Electrification is the process of replacing natural gas and propane fueled appliances and replacing them with their electrical counterparts. Gas appliances are dedicated to producing heat, so all these appliances have to be replaced with electric heat producing appliances. In the thermodynamic world converting electrical energy to heat energy (thermal electricity) is the worst use and the highest cost way to produce useable heat unless 100% of the electrical source is with renewable technologies.
The 1960’s was the heyday of electricity. Builders promoted “All Electric Gold Medallion Homes” in their sales pitches and proudly placarded homes with golden medallions. Utility companies bragged that electricity was “too cheap to meter” and electric rates went down the more you used. Global warming was over the horizon.
Back in the 1960’s to my family’s modest three-bedroom home had several electrical devices (actually five (5) electrical appliances and nine (9) electrical devices) besides electric light bulbs (20 lamps total). Our home’s electrical appliances included a refrigerator, washing machine, dryer, dishwasher, and forced-air furnace. In the kitchen electrical devices included the a garbage disposal, toaster, and the heavy duty mixer my mother used for all kinds of things. A blender showed up on the counter one day that allowed us to make blended Ovaltine milk drinks.
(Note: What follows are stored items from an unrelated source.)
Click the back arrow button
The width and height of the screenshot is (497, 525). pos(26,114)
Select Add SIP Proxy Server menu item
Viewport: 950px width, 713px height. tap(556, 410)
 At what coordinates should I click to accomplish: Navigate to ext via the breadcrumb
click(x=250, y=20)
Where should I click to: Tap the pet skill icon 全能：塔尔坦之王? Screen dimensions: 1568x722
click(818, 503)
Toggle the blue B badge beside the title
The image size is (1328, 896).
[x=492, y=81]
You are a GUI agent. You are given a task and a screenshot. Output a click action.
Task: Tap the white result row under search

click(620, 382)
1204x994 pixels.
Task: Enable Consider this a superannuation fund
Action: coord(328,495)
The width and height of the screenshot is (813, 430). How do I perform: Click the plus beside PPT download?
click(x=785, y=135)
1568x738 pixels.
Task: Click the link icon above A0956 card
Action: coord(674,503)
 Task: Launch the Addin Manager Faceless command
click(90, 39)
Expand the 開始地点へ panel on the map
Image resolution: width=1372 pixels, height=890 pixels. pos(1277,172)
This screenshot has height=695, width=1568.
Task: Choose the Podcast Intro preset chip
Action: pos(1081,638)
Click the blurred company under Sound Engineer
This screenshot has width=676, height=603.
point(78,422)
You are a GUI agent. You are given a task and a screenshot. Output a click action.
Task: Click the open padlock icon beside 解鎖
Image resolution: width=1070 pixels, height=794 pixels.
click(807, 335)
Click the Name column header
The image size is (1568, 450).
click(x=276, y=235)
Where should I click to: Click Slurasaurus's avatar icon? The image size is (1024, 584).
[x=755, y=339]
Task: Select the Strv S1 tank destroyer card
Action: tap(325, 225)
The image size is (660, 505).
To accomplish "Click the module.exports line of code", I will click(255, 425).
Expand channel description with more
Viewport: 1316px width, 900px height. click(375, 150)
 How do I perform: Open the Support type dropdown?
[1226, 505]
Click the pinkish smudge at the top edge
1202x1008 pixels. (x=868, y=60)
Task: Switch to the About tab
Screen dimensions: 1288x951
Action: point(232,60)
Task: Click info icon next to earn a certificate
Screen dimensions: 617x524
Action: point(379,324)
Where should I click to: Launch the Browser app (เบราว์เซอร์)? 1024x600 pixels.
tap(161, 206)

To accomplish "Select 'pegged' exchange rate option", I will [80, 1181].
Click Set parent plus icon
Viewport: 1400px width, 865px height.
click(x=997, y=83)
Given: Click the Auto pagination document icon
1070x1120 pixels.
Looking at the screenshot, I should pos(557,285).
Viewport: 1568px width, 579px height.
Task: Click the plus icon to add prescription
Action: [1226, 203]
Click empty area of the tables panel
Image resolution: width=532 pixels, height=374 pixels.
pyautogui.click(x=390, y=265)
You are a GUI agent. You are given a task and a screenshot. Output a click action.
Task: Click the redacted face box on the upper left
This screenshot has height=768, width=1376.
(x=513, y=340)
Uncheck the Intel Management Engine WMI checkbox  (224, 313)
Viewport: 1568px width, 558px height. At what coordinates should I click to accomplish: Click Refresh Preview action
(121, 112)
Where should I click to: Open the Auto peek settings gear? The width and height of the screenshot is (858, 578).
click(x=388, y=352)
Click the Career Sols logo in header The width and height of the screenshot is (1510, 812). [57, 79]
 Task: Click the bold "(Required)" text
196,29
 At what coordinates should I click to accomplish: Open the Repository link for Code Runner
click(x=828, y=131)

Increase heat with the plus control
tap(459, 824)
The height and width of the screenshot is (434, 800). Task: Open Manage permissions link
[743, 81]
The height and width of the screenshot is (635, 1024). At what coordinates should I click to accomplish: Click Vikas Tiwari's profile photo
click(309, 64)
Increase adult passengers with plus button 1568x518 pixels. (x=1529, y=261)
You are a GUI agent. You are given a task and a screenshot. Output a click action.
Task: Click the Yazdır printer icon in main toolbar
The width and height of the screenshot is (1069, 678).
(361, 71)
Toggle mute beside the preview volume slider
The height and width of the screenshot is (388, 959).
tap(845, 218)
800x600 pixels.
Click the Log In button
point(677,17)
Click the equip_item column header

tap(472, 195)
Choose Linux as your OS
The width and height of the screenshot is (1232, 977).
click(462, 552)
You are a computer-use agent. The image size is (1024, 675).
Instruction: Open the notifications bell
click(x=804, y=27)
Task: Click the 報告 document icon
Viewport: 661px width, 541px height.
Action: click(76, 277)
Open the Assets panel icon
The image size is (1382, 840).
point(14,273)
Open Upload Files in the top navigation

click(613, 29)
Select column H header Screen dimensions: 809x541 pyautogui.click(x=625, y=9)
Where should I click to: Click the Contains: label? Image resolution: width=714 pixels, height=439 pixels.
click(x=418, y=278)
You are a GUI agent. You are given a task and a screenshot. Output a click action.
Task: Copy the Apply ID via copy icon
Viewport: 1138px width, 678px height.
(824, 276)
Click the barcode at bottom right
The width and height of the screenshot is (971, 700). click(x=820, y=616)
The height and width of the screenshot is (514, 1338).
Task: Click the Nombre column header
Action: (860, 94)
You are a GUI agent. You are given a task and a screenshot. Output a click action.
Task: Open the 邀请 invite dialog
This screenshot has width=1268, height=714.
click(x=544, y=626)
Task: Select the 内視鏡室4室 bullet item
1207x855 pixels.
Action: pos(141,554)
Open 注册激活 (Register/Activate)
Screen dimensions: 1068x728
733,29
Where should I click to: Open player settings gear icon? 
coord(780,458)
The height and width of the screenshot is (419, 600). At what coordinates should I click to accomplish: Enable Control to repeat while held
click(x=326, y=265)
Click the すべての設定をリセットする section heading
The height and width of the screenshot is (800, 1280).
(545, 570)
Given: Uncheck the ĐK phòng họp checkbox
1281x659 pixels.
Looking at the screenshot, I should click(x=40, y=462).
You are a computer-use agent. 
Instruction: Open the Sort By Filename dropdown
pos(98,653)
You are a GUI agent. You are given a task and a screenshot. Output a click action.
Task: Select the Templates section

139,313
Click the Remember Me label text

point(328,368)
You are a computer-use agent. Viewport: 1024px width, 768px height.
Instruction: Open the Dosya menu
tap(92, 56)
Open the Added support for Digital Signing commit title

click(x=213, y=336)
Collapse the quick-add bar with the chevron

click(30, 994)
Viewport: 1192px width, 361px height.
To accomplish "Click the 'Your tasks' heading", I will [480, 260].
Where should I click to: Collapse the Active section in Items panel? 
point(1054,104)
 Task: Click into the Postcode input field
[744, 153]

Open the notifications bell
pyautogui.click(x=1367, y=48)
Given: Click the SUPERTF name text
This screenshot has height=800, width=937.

Growing up in the 60’s we all took turns washing the dishes by hand. As my family grew to eleven my mother insisted on having a dishwasher. There was no room for a built-in dishwasher in our kitchen cabinetry because they weren’t a common appliance, so the one we had was portable and rolled around so that it could be hooked up to the sink when needed. That was it for electric appliances in the kitchen.
Entertainment centers were non-existent or extremely simple. We had a HiFi Stereo AM/FM/Turntable counsel on which my mother listened to big band music during the day and occasionally played one of her ten LP records (musicals such as My Fair Lady, the Music Man, the Sound of Music, and Mary Poppins). A black and white TV graced our living room and we children were plopped down in front of it (the youngest were housed in a playpen) after we got home from school to give my mother the space she needed to get dinner ready. My parents didn’t get a color TV until the mid 70’s after I no longer lived at home. One of my father’s dreams was to be able to watch the Rose Parade on New Years Day in color.
Other electrical appliances in our home included the clothes washer and gas dryer (electric motor); two electric alarm clocks (my parents had one and I had the other one since I had to get up earlier than anyone else (5:30 AM) to ride my bike to church to be an altar boy by for the 6:00 AM morning mass). As my sisters became teenagers, hair dryers and curling irons were purchased but not much else in terms of electrical appliances.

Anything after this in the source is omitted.